Element lookup records:
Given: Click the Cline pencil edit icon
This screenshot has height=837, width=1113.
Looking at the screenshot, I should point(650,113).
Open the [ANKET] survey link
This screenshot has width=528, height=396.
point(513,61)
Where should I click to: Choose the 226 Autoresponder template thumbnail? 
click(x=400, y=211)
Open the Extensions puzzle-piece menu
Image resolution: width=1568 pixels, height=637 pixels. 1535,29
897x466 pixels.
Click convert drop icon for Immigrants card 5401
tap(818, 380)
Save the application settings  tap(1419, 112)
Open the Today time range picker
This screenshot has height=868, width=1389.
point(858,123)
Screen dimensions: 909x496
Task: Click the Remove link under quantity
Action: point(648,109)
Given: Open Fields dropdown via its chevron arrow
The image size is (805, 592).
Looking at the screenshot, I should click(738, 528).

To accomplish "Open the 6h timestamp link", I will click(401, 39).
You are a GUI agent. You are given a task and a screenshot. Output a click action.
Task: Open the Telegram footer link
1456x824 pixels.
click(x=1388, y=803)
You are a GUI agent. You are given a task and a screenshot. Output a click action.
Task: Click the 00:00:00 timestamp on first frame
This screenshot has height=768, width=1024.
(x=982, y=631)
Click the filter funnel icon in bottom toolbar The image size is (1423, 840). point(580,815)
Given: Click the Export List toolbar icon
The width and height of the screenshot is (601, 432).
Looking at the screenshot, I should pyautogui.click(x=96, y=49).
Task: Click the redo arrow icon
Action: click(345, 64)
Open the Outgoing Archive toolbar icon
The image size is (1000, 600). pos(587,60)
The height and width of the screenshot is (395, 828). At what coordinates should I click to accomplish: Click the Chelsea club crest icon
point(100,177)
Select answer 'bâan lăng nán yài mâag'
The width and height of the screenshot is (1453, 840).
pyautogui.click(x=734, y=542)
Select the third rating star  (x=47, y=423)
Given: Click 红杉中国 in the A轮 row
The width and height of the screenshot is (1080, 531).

■ GIVEN INSTRUCTION ■
Retype every line of the listing above, matching its wording and spacing character for character.

■ THE REPLY ■
Given: Click the Cline pencil edit icon
This screenshot has height=837, width=1113.
Looking at the screenshot, I should point(650,113).
Open the [ANKET] survey link
This screenshot has width=528, height=396.
point(513,61)
Where should I click to: Choose the 226 Autoresponder template thumbnail? 
click(x=400, y=211)
Open the Extensions puzzle-piece menu
Image resolution: width=1568 pixels, height=637 pixels. 1535,29
897x466 pixels.
Click convert drop icon for Immigrants card 5401
tap(818, 380)
Save the application settings  tap(1419, 112)
Open the Today time range picker
This screenshot has height=868, width=1389.
point(858,123)
Screen dimensions: 909x496
Task: Click the Remove link under quantity
Action: point(648,109)
Given: Open Fields dropdown via its chevron arrow
The image size is (805, 592).
Looking at the screenshot, I should click(738, 528).

To accomplish "Open the 6h timestamp link", I will click(401, 39).
You are a GUI agent. You are given a task and a screenshot. Output a click action.
Task: Open the Telegram footer link
1456x824 pixels.
click(x=1388, y=803)
You are a GUI agent. You are given a task and a screenshot. Output a click action.
Task: Click the 00:00:00 timestamp on first frame
This screenshot has height=768, width=1024.
(x=982, y=631)
Click the filter funnel icon in bottom toolbar The image size is (1423, 840). point(580,815)
Given: Click the Export List toolbar icon
The width and height of the screenshot is (601, 432).
Looking at the screenshot, I should pyautogui.click(x=96, y=49).
Task: Click the redo arrow icon
Action: click(345, 64)
Open the Outgoing Archive toolbar icon
The image size is (1000, 600). pos(587,60)
The height and width of the screenshot is (395, 828). At what coordinates should I click to accomplish: Click the Chelsea club crest icon
point(100,177)
Select answer 'bâan lăng nán yài mâag'
The width and height of the screenshot is (1453, 840).
pyautogui.click(x=734, y=542)
Select the third rating star  (x=47, y=423)
Given: Click 红杉中国 in the A轮 row
The width and height of the screenshot is (1080, 531).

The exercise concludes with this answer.